Greenland salmon harvest adjusted upward

Report indicates catch now exceeds 20 tonne conservation agreement cap
Mar 29, 2019
ST. ANDREWS – The Atlantic Salmon Federation is surprised and disappointed by the latest catch statistics from the Greenland Ministry of Fisheries, Hunting, and Agriculture. In a March 20 letter to delegates of the North Atlantic Salmon Conservation Organization (NASCO), a ministry official states the reported catch at Greenland in 2018 was 40.3 tonnes, or approximately 12,100 large, wild Atlantic salmon.

In May 2018, ASF, the North Atlantic Salmon Fund (NASF), and the Greenland fishermen’s union Kalaallit Nunaanni Aalisartut Piniartullu Kattuffiat (KNAPK), signed an agreement to suspend the commercial harvest of salmon for 12-years in exchange for grants and contributions to sustainable fishery development, marine research, education, and eco-tourism initiatives.
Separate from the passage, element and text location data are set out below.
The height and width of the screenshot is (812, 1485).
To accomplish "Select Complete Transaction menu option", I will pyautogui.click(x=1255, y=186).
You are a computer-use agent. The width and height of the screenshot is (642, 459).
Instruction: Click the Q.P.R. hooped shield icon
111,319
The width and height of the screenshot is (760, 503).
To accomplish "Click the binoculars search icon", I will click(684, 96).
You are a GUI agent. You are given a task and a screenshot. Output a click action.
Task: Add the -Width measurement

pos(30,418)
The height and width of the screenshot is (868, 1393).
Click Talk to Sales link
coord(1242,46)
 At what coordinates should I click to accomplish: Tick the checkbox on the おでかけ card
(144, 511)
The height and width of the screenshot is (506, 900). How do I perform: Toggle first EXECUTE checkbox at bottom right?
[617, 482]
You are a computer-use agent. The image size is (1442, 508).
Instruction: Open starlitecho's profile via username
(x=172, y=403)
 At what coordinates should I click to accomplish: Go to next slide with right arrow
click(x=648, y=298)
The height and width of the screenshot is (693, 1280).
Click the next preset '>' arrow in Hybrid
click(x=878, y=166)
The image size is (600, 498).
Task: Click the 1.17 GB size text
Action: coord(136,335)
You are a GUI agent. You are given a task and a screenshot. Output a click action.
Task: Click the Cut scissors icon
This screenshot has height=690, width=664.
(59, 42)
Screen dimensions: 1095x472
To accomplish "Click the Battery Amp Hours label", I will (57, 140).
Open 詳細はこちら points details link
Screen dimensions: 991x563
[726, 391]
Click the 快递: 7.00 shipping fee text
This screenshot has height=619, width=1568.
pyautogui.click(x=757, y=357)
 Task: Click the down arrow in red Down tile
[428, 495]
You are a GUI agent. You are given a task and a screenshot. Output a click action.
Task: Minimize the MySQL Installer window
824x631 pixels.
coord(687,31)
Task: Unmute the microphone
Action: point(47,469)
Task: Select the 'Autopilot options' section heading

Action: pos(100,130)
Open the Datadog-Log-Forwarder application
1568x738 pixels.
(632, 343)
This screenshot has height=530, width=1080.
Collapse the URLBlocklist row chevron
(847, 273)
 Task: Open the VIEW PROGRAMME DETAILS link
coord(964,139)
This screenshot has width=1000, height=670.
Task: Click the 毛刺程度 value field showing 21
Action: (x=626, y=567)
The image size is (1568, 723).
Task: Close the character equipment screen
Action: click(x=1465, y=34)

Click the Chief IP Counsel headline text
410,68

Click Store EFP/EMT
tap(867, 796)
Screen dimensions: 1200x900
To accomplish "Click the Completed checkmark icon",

The agreement set out a 20-tonne subsistence quota for all salmon fisheries.

Throughout the 2018 Greenland salmon fishing season, which runs annually from August 15 to October 31, ASF and NASF received weekly reports from KNAPK detailing the running total of salmon caught by all fishermen. KNAPK’s source for this information was the Greenland Fishery and License Control Authority (GFLK), a government agency.

The last report ASF received was on November 11, stating the total catch was 17.78 tonnes. However, information contained in the Greenland government’s letter to NASCO indicates totals at the end of the season were 26.8 tonnes, later adjusted upwards to 40.3 tonnes as fishermen continued to report their harvest months after the season ended. KNAPK has informed ASF and NASF they were not in receipt of this information and have asked GFLK for an explanation.

In January, 2019, nearly three months after the end of the season, ASF issued a press release announcing the total harvest was 17.78 tonnes.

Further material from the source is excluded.